Wiadomo, na co zmarła 36-letnia Anna D. z Jastrowia. Lekarze mieli odsyłać ją do domu

Anna D. szukała pomocy medycznej, ale szpitale w pobliżu wielkopolskiego Jastrowia miały odmawiać przyjęcia kobiety. Lekarze uznali początkowo, że jej dolegliwości spowodowane są alergią lub problemami z gospodarką hormonalną. Niestety kobieta zmarła, a w sprawie toczy się śledztwo, które ma ustalić, czy pacjentka otrzymała należytą opiekę.

Anna D. z miejscowości Jastrów (woj. wielkopolskie, powiat złotowski) 1 czerwca bieżącego roku poczuła się źle. Krwawiła, a na jej twarzy pojawiła się wysypka. 36-latka szukała wówczas pomocy w szpitalach, ale placówki miały odmawiać jej przyjęcia. Kobieta zmarła.

Zobacz wideo Czy zniesienie limitów w szpitalach skróci oczekiwanie na wizytę u specjalisty?

Prokuratura ustaliła powód śmierci 36-latki.

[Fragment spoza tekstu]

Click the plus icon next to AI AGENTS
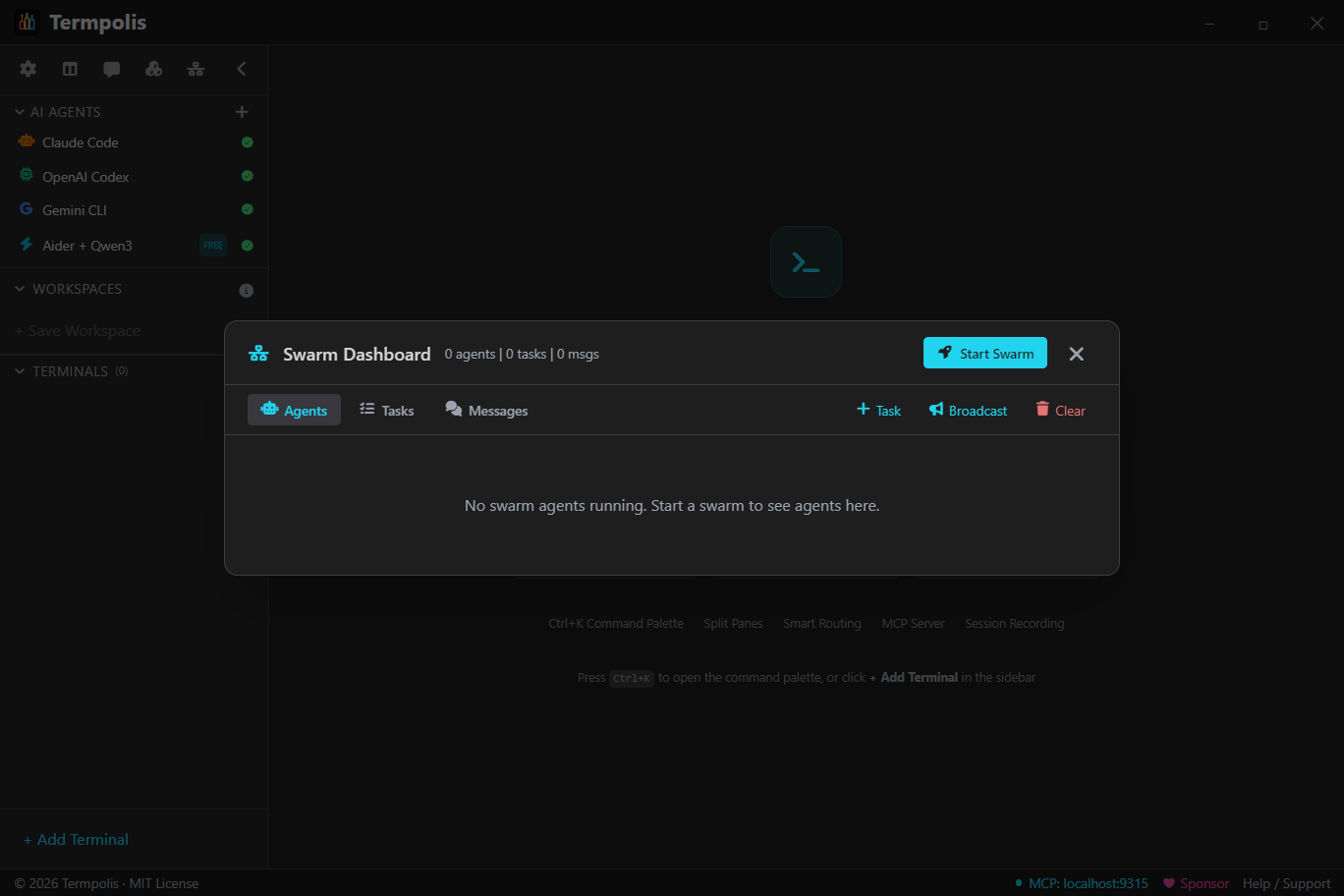Screen dimensions: 1344x896 pos(242,111)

Trwa śledztwo, które pomoże ustalić, czy lekarze wykonali odpowiednio swoją pracę

Prokuratura ustaliła powód śmierci 36-latki z Jastrowia. - Badania wykazały, że kobieta miała nowotwór węzłów chłonnych i to on spowodował jej śmierć. Sprawa nadal jest w toku, bo powód śmierci to jedno, a to, czy pacjentka dostała należytą opiekę, to drugie - powiedział prokurator Łukasz Wawrzyniak z Prokuratury Okręgowej w Poznaniu w rozmowie z "Faktem". Trwa śledztwo, które ma na celu ustalenie, czy lekarze i ratownicy wykonali swoją pracę z należytą starannością. Śledczy na razie nie ujawniają, czy w związku ze śmiercią kobiety będą postawione jakieś zarzuty.

Jastrów. Szpitale miały odsyłać Annę D. Kiedy kobieta trafiła do placówki było już za późno

Sprawę nagłośnił pod koniec czerwca portal zlotowskie.pl. Jeden z ratowników z placówki w Złotowie miał uznać wysypkę u 36-latki za objaw alergii. Kobieta otrzymała skierowanie na oddział szpitalny w Pile, po czym miano stwierdzić, że się do niego nie kwalifikuje. Pacjentka została jednak zbadana, gdy zasłabła na korytarzu, a jeden z lekarzy zalecił Annie regulację hormonów. 36-latka wyszła do domu, ale jej stan nadal ulegał pogorszeniu.

Bliscy Anny wezwali karetkę, jednak ta miała jechać do szpitala okrężną drogą. Według ich relacji było to związane z kończeniem zmiany przez jednego z ratowników. Gdy kobieta w końcu trafiła do placówki, było już za późno. Bliscy 36-latki uważają, że lekarze zbagatelizowali jej stan, sprawa została zgłoszona na prokuraturę. Minister zdrowia zlecił wówczas kontrolę w szpitalach, do których próbowała dostać się Anna. W efekcie jeden z ratowników został zwolniony.